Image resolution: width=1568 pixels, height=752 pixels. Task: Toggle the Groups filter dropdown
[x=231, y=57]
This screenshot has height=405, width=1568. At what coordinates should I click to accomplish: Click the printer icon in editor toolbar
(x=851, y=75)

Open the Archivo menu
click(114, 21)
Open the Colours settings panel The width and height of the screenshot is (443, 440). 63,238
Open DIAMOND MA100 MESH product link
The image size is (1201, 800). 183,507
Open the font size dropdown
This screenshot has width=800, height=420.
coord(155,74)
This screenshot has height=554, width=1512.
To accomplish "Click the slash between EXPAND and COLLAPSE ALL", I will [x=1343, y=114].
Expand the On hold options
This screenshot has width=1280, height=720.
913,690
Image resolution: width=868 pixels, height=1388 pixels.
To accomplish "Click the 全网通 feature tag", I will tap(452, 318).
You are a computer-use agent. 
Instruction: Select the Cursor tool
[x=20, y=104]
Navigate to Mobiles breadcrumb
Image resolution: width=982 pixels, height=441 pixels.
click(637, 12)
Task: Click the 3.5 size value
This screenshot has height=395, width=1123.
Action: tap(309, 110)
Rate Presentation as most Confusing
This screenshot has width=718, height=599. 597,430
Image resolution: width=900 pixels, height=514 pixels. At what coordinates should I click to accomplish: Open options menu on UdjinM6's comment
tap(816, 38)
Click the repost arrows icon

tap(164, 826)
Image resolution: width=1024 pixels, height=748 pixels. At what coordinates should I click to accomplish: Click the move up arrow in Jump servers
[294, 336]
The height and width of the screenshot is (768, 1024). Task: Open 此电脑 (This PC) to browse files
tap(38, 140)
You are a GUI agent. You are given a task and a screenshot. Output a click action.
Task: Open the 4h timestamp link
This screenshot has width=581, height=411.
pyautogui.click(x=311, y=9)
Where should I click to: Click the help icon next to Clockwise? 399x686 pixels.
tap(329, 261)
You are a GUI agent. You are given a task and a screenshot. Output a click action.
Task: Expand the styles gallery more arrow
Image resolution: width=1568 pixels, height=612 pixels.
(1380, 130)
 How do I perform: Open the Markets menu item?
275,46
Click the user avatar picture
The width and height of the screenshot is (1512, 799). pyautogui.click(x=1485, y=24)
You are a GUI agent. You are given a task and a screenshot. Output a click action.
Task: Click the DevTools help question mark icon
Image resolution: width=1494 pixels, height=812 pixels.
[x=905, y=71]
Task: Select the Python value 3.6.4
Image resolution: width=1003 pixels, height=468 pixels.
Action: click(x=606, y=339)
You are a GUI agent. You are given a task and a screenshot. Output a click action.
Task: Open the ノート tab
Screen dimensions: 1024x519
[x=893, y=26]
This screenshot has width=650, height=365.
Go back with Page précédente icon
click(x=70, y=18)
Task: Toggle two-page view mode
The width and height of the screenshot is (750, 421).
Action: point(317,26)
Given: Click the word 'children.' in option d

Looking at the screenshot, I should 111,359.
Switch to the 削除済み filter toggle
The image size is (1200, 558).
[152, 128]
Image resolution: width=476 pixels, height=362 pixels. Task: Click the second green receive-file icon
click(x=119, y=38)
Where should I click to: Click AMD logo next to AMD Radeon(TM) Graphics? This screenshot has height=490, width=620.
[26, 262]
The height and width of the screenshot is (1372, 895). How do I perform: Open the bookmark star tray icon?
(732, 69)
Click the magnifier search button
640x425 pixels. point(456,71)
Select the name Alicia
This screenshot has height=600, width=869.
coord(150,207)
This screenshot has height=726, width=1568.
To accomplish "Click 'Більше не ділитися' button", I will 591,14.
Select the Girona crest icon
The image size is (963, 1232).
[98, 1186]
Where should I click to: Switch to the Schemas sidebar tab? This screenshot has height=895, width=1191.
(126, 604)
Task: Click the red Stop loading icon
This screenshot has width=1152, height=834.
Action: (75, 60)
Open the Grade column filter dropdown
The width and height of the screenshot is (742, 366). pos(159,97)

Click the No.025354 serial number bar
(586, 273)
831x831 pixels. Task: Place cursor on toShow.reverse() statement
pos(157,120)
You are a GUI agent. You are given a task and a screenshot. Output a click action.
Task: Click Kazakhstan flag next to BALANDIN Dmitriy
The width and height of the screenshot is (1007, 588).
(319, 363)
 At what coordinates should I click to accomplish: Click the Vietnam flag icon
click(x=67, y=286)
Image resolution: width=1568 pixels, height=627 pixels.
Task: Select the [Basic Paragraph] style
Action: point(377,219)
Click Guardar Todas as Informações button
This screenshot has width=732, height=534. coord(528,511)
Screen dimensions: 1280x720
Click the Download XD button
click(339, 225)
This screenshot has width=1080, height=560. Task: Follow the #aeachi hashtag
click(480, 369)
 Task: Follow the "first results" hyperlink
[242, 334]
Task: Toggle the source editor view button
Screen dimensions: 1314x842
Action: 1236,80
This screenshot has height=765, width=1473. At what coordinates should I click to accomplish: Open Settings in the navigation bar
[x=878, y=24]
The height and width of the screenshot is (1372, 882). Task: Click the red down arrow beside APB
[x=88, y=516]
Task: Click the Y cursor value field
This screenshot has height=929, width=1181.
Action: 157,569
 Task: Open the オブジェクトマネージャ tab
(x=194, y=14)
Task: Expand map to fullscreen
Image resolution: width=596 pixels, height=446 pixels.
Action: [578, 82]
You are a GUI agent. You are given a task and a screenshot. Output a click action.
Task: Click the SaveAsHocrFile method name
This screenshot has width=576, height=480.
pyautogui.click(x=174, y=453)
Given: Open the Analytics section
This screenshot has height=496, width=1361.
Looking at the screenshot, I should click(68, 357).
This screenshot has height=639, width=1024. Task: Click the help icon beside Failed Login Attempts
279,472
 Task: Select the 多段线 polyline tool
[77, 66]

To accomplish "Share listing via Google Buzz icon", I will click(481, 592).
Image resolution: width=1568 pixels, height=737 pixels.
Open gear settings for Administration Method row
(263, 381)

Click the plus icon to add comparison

------------------------------------------------

**WORK TASK**
Once you have read the records above, please copy them out exactly.

**RESPONSE TO THE EXERCISE**
Image resolution: width=1568 pixels, height=752 pixels. Task: Toggle the Groups filter dropdown
[x=231, y=57]
This screenshot has height=405, width=1568. At what coordinates should I click to accomplish: Click the printer icon in editor toolbar
(x=851, y=75)

Open the Archivo menu
click(114, 21)
Open the Colours settings panel The width and height of the screenshot is (443, 440). 63,238
Open DIAMOND MA100 MESH product link
The image size is (1201, 800). 183,507
Open the font size dropdown
This screenshot has width=800, height=420.
coord(155,74)
This screenshot has height=554, width=1512.
To accomplish "Click the slash between EXPAND and COLLAPSE ALL", I will [x=1343, y=114].
Expand the On hold options
This screenshot has width=1280, height=720.
913,690
Image resolution: width=868 pixels, height=1388 pixels.
To accomplish "Click the 全网通 feature tag", I will tap(452, 318).
You are a computer-use agent. 
Instruction: Select the Cursor tool
[x=20, y=104]
Navigate to Mobiles breadcrumb
Image resolution: width=982 pixels, height=441 pixels.
click(637, 12)
Task: Click the 3.5 size value
This screenshot has height=395, width=1123.
Action: tap(309, 110)
Rate Presentation as most Confusing
This screenshot has width=718, height=599. 597,430
Image resolution: width=900 pixels, height=514 pixels. At what coordinates should I click to accomplish: Open options menu on UdjinM6's comment
tap(816, 38)
Click the repost arrows icon

tap(164, 826)
Image resolution: width=1024 pixels, height=748 pixels. At what coordinates should I click to accomplish: Click the move up arrow in Jump servers
[294, 336]
The height and width of the screenshot is (768, 1024). Task: Open 此电脑 (This PC) to browse files
tap(38, 140)
You are a GUI agent. You are given a task and a screenshot. Output a click action.
Task: Open the 4h timestamp link
This screenshot has width=581, height=411.
pyautogui.click(x=311, y=9)
Where should I click to: Click the help icon next to Clockwise? 399x686 pixels.
tap(329, 261)
You are a GUI agent. You are given a task and a screenshot. Output a click action.
Task: Expand the styles gallery more arrow
Image resolution: width=1568 pixels, height=612 pixels.
(1380, 130)
 How do I perform: Open the Markets menu item?
275,46
Click the user avatar picture
The width and height of the screenshot is (1512, 799). pyautogui.click(x=1485, y=24)
You are a GUI agent. You are given a task and a screenshot. Output a click action.
Task: Click the DevTools help question mark icon
Image resolution: width=1494 pixels, height=812 pixels.
[x=905, y=71]
Task: Select the Python value 3.6.4
Image resolution: width=1003 pixels, height=468 pixels.
Action: click(x=606, y=339)
You are a GUI agent. You are given a task and a screenshot. Output a click action.
Task: Open the ノート tab
Screen dimensions: 1024x519
[x=893, y=26]
This screenshot has width=650, height=365.
Go back with Page précédente icon
click(x=70, y=18)
Task: Toggle two-page view mode
The width and height of the screenshot is (750, 421).
Action: point(317,26)
Given: Click the word 'children.' in option d

Looking at the screenshot, I should 111,359.
Switch to the 削除済み filter toggle
The image size is (1200, 558).
[152, 128]
Image resolution: width=476 pixels, height=362 pixels. Task: Click the second green receive-file icon
click(x=119, y=38)
Where should I click to: Click AMD logo next to AMD Radeon(TM) Graphics? This screenshot has height=490, width=620.
[26, 262]
The height and width of the screenshot is (1372, 895). How do I perform: Open the bookmark star tray icon?
(732, 69)
Click the magnifier search button
640x425 pixels. point(456,71)
Select the name Alicia
This screenshot has height=600, width=869.
coord(150,207)
This screenshot has height=726, width=1568.
To accomplish "Click 'Більше не ділитися' button", I will 591,14.
Select the Girona crest icon
The image size is (963, 1232).
[98, 1186]
Where should I click to: Switch to the Schemas sidebar tab? This screenshot has height=895, width=1191.
(126, 604)
Task: Click the red Stop loading icon
This screenshot has width=1152, height=834.
Action: (75, 60)
Open the Grade column filter dropdown
The width and height of the screenshot is (742, 366). pos(159,97)

Click the No.025354 serial number bar
(586, 273)
831x831 pixels. Task: Place cursor on toShow.reverse() statement
pos(157,120)
You are a GUI agent. You are given a task and a screenshot. Output a click action.
Task: Click Kazakhstan flag next to BALANDIN Dmitriy
The width and height of the screenshot is (1007, 588).
(319, 363)
 At what coordinates should I click to accomplish: Click the Vietnam flag icon
click(x=67, y=286)
Image resolution: width=1568 pixels, height=627 pixels.
Task: Select the [Basic Paragraph] style
Action: point(377,219)
Click Guardar Todas as Informações button
This screenshot has width=732, height=534. coord(528,511)
Screen dimensions: 1280x720
Click the Download XD button
click(339, 225)
This screenshot has width=1080, height=560. Task: Follow the #aeachi hashtag
click(480, 369)
 Task: Follow the "first results" hyperlink
[242, 334]
Task: Toggle the source editor view button
Screen dimensions: 1314x842
Action: 1236,80
This screenshot has height=765, width=1473. At what coordinates should I click to accomplish: Open Settings in the navigation bar
[x=878, y=24]
The height and width of the screenshot is (1372, 882). Task: Click the red down arrow beside APB
[x=88, y=516]
Task: Click the Y cursor value field
This screenshot has height=929, width=1181.
Action: 157,569
 Task: Open the オブジェクトマネージャ tab
(x=194, y=14)
Task: Expand map to fullscreen
Image resolution: width=596 pixels, height=446 pixels.
Action: [578, 82]
You are a GUI agent. You are given a task and a screenshot. Output a click action.
Task: Click the SaveAsHocrFile method name
This screenshot has width=576, height=480.
pyautogui.click(x=174, y=453)
Given: Open the Analytics section
This screenshot has height=496, width=1361.
Looking at the screenshot, I should click(68, 357).
This screenshot has height=639, width=1024. Task: Click the help icon beside Failed Login Attempts
279,472
 Task: Select the 多段线 polyline tool
[77, 66]

To accomplish "Share listing via Google Buzz icon", I will click(481, 592).
Image resolution: width=1568 pixels, height=737 pixels.
Open gear settings for Administration Method row
(263, 381)

Click the plus icon to add comparison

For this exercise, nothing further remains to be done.